Beninde Joscha, Feldmeier Stephan, Werner Maike, Peroverde Daniel, Schulte Ulrich, Hochkirch Axel, Veith Michael
Department of Biogeography, Trier University, Universitätsring 15, 54296, Trier, Germany.
Zoological Institute & Museum, Ernst-Moritz-Arndt-Universität Greifswald, Johann Sebastian Bach-Str. 11/12, 17487, Greifswald, Germany.
Mol Ecol. 2016 Oct;25(20):4984-5000. doi: 10.1111/mec.13810. Epub 2016 Sep 29.

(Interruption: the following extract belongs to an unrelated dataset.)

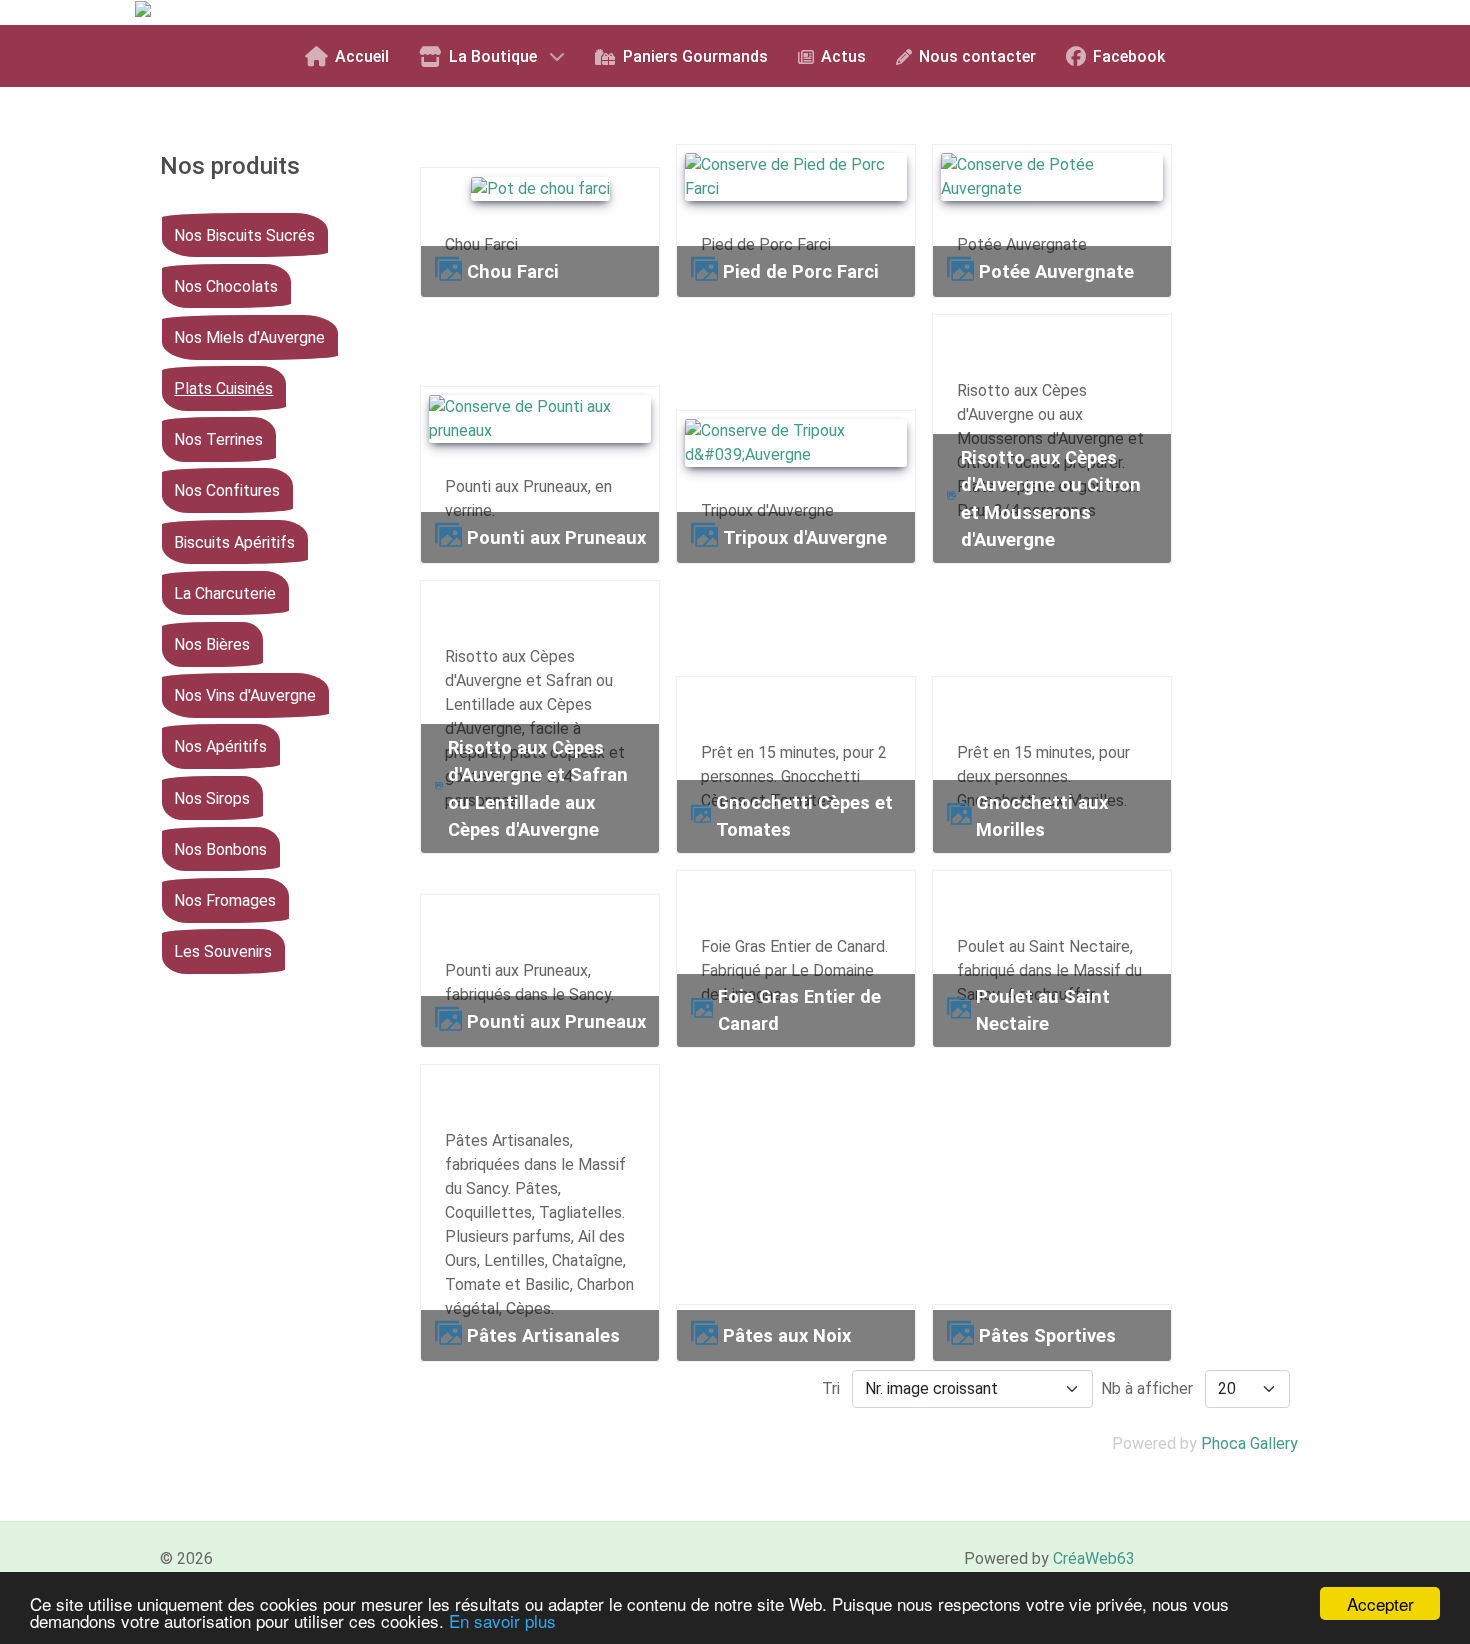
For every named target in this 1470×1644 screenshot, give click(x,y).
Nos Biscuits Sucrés (244, 234)
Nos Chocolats (226, 286)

Functional connectivity is essential for the long-term persistence of populations. However, many studies assess connectivity with a focus on structural connectivity only. Cityscapes, namely urban landscapes, are particularly dynamic and include numerous potential anthropogenic barriers to animal movements, such as roads, traffic or buildings. To assess and compare structural connectivity of habitats and functional connectivity of gene flow of an urban lizard, we here combined species distribution models (SDMs) with an individual-based landscape genetic optimization procedure. The most important environmental factors of the SDMs are structural diversity and substrate type, with high and medium levels of structural diversity as well as open and rocky/gravel substrates contributing most to structural connectivity. By contrast, water cover was the best model of all environmental factors following landscape genetic optimization. The river is thus a major barrier to gene flow, while of the typical anthropogenic factors only buildings showed an effect. Nonetheless, using SDMs as a basis for landscape genetic optimization provided the highest ranked model for functional connectivity. Optimizing SDMs in this way can provide a sound basis for models of gene flow of the cityscape, and elsewhere, while presence-only and presence-absence modelling approaches showed differences in performance. Additionally, interpretation of results based on SDM factor importance can be misleading, dictating more thorough analyses following optimization of SDMs. Such approaches can be adopted for management strategies, for example aiming to connect native common wall lizard populations or disconnect them from non-native introduced populations, which are currently spreading in many cities in Central Europe.
功能连通性对于种群的长期存续至关重要。然而,许多研究在评估连通性时仅关注结构连通性。城市景观,即城市风貌,尤其具有动态性,并且包含众多对动物移动具有潜在人为阻碍的因素,例如道路、交通或建筑物。为了评估和比较城市蜥蜴栖息地的结构连通性以及基因流的功能连通性,我们在此将物种分布模型(SDMs)与基于个体的景观遗传优化程序相结合。物种分布模型中最重要的环境因素是结构多样性和基质类型,结构多样性处于高和中等水平以及开阔和岩石/砾石基质对结构连通性贡献最大。相比之下,在景观遗传优化之后,水体覆盖是所有环境因素中最佳的模型。因此,河流是基因流的主要障碍,而在典型的人为因素中只有建筑物显示出有影响。尽管如此,将物种分布模型作为景观遗传优化的基础为功能连通性提供了排名最高的模型。以这种方式优化物种分布模型可为城市景观及其他地方的基因流模型提供坚实基础,而仅存在和存在 - 缺失建模方法在性能上存在差异。此外,基于物种分布模型因素重要性对结果的解释可能会产生误导,这就要求在物种分布模型优化之后进行更深入的分析。此类方法可应用于管理策略,例如旨在连接本地普通壁蜥种群或将它们与目前在中欧许多城市扩散的非本地引入种群隔离开来。